Legal and Regulatory Compliance

Obstacles Remain for Team Based Care

July 19, 2017 12:06 pm

Some allied health professionals see state laws as the biggest hindrance.

The growing use of team-based care continues to run into legal and regulatory hurdles, industry advocates say.

Shawn Martin, senior vice president at the American Association of Family Physicians, noted that health care—particularly primary care—is moving toward a team-based care approach and payment model.

“The transformation is taking hold, but there are regulations that prohibit teams from functioning at the highest level possible,” Martin said in May at a healthcare policy discussion in Washington, D.C.

Among the obstacles to team-based care are the Stark Law, which prohibits physician self-referral, and other regulations.

Hospitals have targeted the same obstacles. The American Hospital Association (AHA) said organizations cannot succeed in their efforts to coordinate care and participate in new payment models because of such “outdated” regulations. As part of the Trump administration’s promised rollback of redundant and outdated regulations, AHA in December wrote the incoming administration to urge creation of a new exception “that protects any arrangement that meets the terms of a newly created Anti-Kickback safe harbor for clinical integration arrangements.”

Scope-of-Practice Concerns

Some allied health professionals see a bigger obstacle in state laws.

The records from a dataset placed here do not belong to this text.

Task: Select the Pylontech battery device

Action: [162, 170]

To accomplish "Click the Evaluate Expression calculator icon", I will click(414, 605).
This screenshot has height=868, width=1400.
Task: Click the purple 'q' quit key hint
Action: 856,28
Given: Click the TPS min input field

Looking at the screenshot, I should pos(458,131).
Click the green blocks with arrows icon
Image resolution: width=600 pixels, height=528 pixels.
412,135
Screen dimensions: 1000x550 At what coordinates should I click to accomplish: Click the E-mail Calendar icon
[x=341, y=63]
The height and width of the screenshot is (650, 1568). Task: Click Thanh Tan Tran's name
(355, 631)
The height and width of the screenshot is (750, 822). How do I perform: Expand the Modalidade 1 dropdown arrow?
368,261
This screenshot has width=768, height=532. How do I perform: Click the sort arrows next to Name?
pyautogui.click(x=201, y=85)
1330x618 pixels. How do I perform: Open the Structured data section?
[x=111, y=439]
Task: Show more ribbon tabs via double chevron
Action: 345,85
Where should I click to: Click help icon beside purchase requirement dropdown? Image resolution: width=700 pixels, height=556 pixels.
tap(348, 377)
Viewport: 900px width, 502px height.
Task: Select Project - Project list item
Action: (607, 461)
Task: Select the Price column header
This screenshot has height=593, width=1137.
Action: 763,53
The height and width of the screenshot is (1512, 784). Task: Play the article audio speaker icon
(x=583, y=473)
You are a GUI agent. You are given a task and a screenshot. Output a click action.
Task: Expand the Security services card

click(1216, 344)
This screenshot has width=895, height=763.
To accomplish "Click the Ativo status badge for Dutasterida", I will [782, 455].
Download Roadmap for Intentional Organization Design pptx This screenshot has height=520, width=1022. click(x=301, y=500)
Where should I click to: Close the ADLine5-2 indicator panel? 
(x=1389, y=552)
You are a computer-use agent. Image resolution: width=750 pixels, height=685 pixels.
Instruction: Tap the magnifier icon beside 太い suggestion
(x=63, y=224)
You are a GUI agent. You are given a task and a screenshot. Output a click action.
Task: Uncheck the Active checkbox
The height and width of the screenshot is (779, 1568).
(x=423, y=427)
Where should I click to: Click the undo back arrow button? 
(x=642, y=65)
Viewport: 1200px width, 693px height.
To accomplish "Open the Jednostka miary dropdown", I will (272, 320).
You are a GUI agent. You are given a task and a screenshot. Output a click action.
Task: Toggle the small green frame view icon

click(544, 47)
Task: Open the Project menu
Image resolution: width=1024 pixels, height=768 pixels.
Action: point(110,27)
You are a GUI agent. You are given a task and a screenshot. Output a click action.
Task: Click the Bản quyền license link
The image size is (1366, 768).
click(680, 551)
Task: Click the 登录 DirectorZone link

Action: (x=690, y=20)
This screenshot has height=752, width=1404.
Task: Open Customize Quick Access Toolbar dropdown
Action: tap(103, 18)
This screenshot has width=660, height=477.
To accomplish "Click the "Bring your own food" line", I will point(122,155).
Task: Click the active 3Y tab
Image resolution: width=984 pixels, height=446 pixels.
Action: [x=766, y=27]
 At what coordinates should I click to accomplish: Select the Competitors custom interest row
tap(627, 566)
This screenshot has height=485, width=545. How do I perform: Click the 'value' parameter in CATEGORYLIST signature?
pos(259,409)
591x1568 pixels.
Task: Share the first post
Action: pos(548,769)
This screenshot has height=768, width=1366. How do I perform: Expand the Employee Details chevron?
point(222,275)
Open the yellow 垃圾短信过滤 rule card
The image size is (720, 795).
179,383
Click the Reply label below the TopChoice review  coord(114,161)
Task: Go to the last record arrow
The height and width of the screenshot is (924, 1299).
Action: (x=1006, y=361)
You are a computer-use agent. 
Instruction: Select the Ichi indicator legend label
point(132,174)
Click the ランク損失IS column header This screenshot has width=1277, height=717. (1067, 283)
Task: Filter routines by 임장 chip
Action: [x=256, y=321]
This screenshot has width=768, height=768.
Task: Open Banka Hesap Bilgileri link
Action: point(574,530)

Cindy Cooke, president of the American Association of Nurse Practitioners, cited state licensure laws on scope of practice for not keeping “pace with the education and expertise of everyone at the table.”

“There’s a cost with collaborative agreements or supervisory agreements that actually drive up the cost of health care,” Cooke said, referring to physician oversight requirements in 28 states. “In many instances, nurse practitioners are paying physicians a great sum of money in order to provide that collaborative or supervisory piece of paper.”

Other costs imposed by such restrictions, she said, include reduced access to care in rural and urban areas and reduced ability to provide the goods and services that keep patients from progressing to costly inpatient care.

Furthermore, state scope-of-practice requirements are echoed in many physician-centric Medicare rules.

“Right now, I can’t order diabetic shoes, again because of these Medicare statutes,” Cooke said. “Because once the physician writes the prescription for their diabetic shoes, they actually have to assume the care of that diabetes, according to law.”

Ben Ippolito, a healthcare economist at the American Enterprise Institute, questioned whether the potential of scope-of-practice changes to reduce costs is overstated. Research indicates scope-of-practice expansions have “modestly” lowered prices for services like well-family or well-child visits. But such changes do not lower total spending.

“The problem is the price may go down, the quantity may go up,” Ippolito said. “So we have better access, which is kind of a nice way of saying utilization goes up. And so it’s not necessarily true that cost is going to be lower on net.”

Team Costs

Fitch Ratings warned not-for-profit hospitals in April that improvement in the labor market is raising the demand for nurses and advanced practitioners, resulting in higher salary and benefits costs.

Cooke agreed that utilization may increase with the greater access to care that comes with expanded scope of practice. But for patients with diabetes, for example, increased primary care access can reduce costly progression to amputation, diabetic retinopathy, or kidney disease.

“We really can see the outcomes when we have that,” Cooke said.

Martin urged letting state legislatures remain the arbiters of scope of practice.

“State legislatures in general should take very seriously their obligation to ensure appropriate access to health care for their citizens and identify policies that promulgate the distribution of healthcare professionals of all types in all communities,” Martin said.

Martin also noted that various expansions of scope of practice, also known as open-practice laws, have not made an impact on federally designated health professional shortage areas or other population groups experiencing a shortage of providers.

“I cringe a little bit about saying, ‘We’re going to do X, and then all these people are going to go out in these rural counties because history and statistics just demonstrate that,’” Martin said. “Yes, that’s happened a little bit, but not to the rate that it’s really going to solve rural and urban access problems.”

A demonstrated benefit of such initiatives was seen in Arizona, which, five years after the adoption of full-practice authority, saw a 50 percent increase in nurse practitioners as more moved to the state and were licensed, Cooke noted.

The volume of nurse practitioners increased in more than 70 percent of rural counties in the state.